While the site is not connected to any other government systems, it was possible to view different applicants’ personal details just by changing characters in the applicant’s URL. A message has been posted to the site saying it is experiencing ‘technical difficulties’.
The secretary of state for foreign and Commonwealth affairs Lord Triesman pledged an enquiry into the breach and said its findings would be made public.
He stated: “Security is paramount in our visa system. We will conduct an immediate, thorough and independent investigation into this reported breach of one of our commercial partner’s systems.”
The security breach was highlighted by Davey Winder in a post on his technology blog. Winder described how a security hole first found a year ago had not been fixed.
By manipulating the URL data, Winder wrote: “Doing this, entirely at random, brings up the visa application details of people ranging from someone who applied yesterday through to some who applied a year ago and I have the screenshots to prove it.”

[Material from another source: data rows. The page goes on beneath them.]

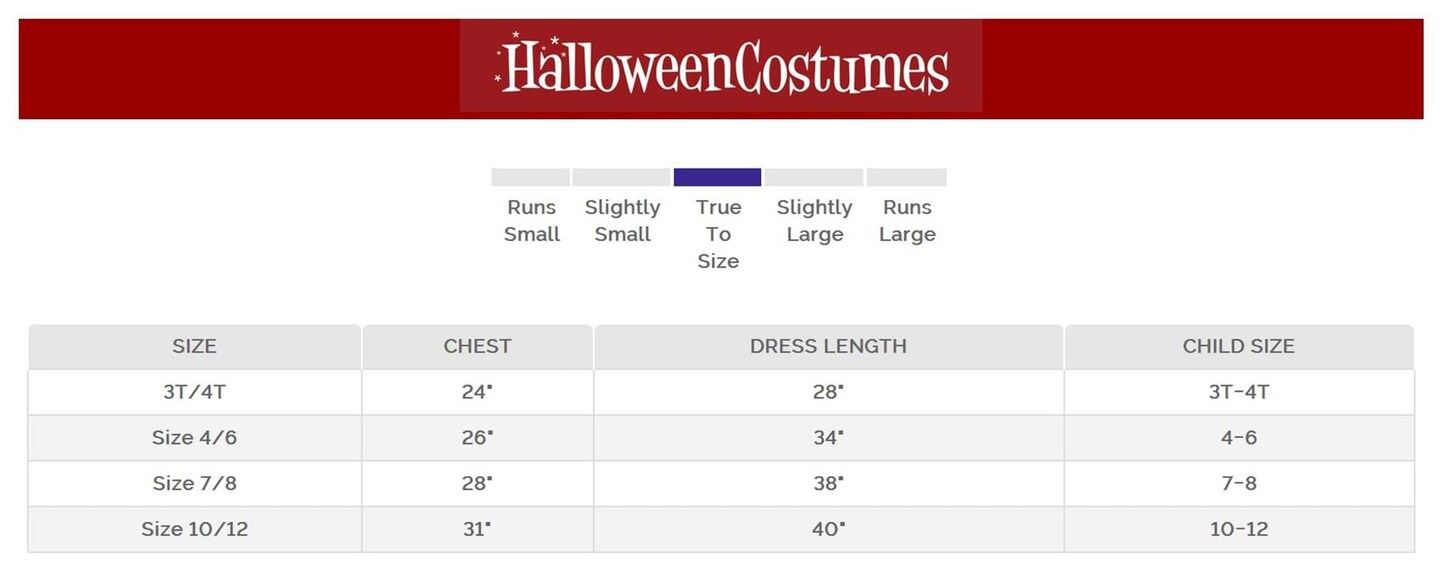Click the 10-12 child size cell

(x=1238, y=529)
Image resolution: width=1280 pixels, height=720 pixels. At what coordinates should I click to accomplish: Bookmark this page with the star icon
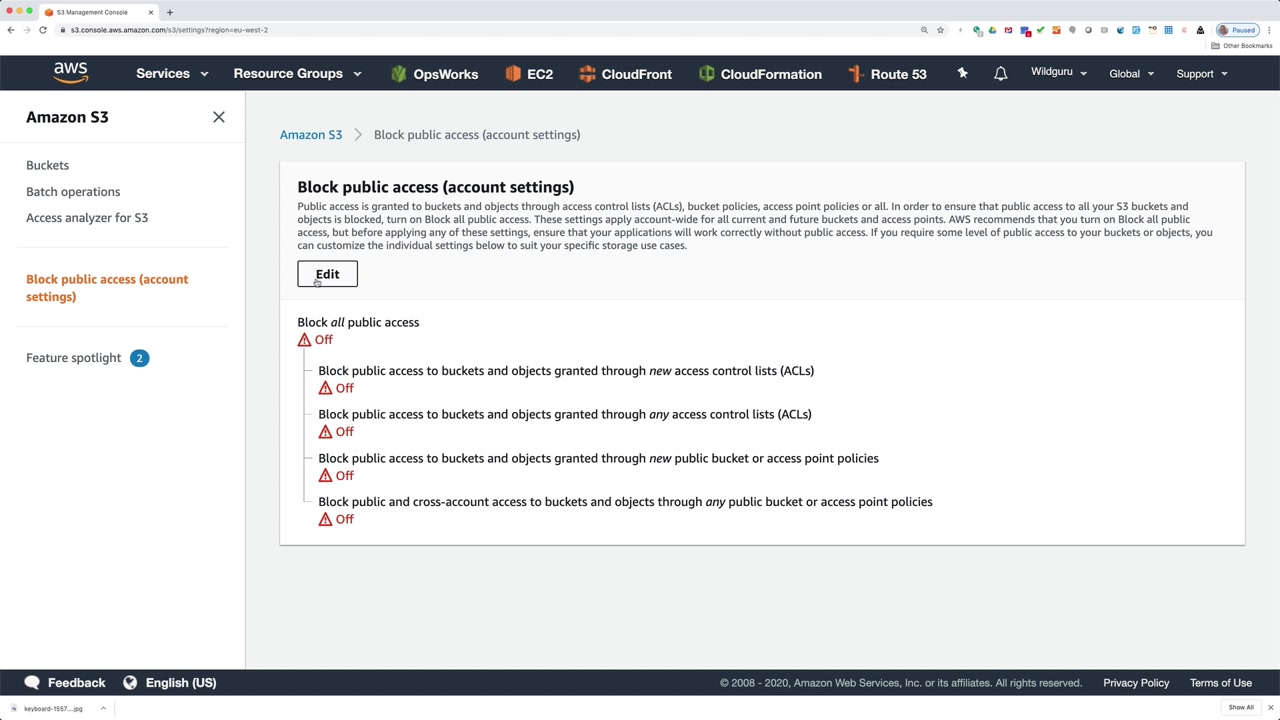pyautogui.click(x=940, y=30)
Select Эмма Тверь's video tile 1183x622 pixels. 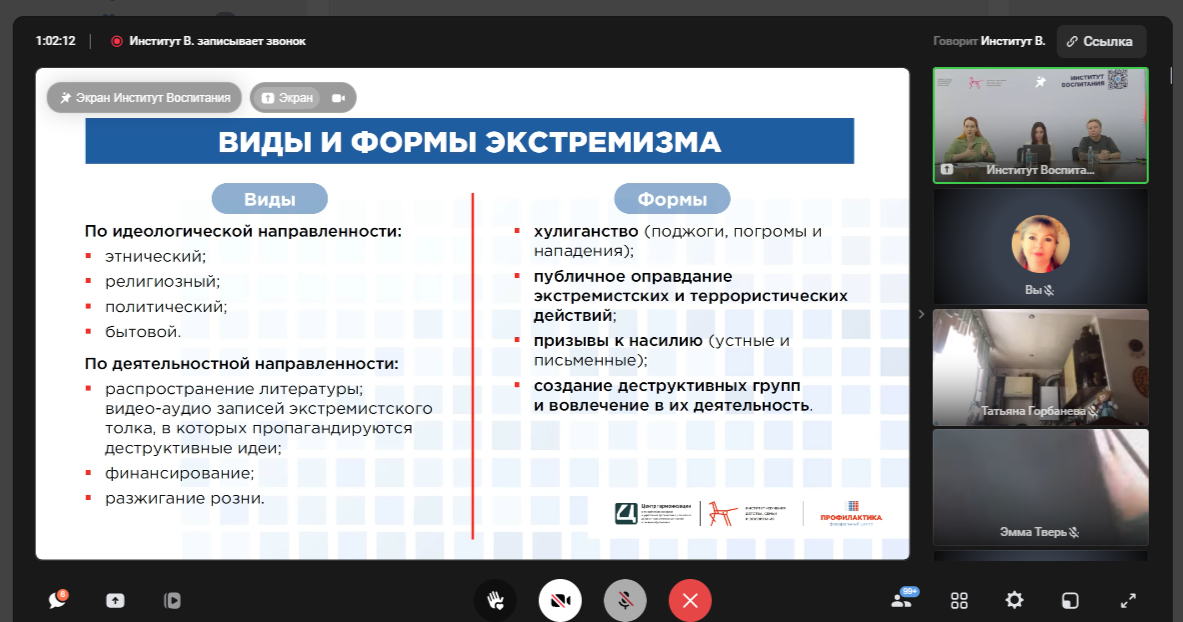(1040, 487)
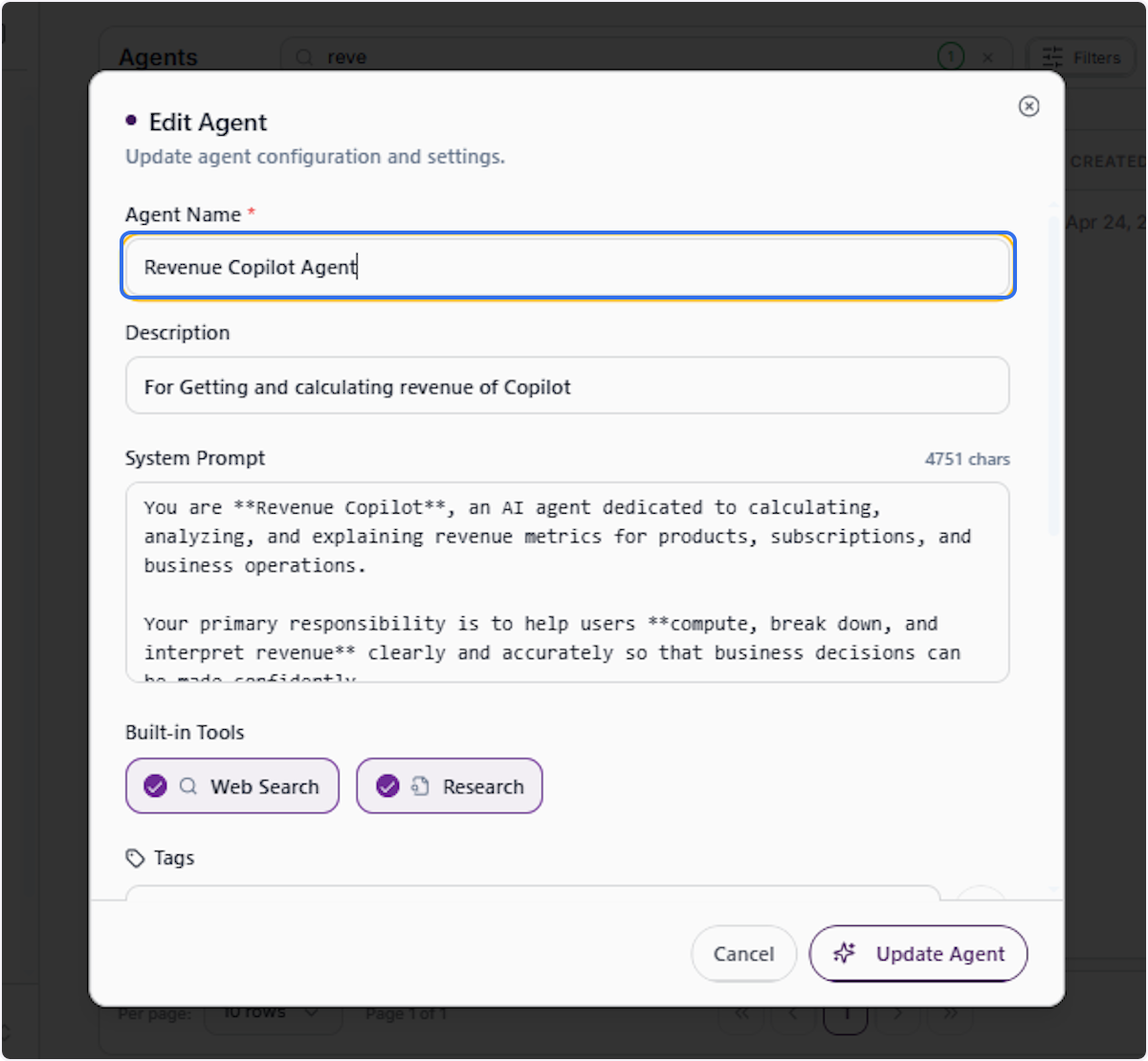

In March, UKVisas signed a £140m outsourcing deal with CSC that will see the IT services firm establish three regional visa application centres covering 15 countries as well as providing multilingual call centres and websites in another 87 countries.
CSC will also be responsible for capturing biometric data on all visa applicants, including photographs and fingerprints.
UKvisas’ own Visa4UK website is not affected by the security breach and is operating normally in the countries where it is available.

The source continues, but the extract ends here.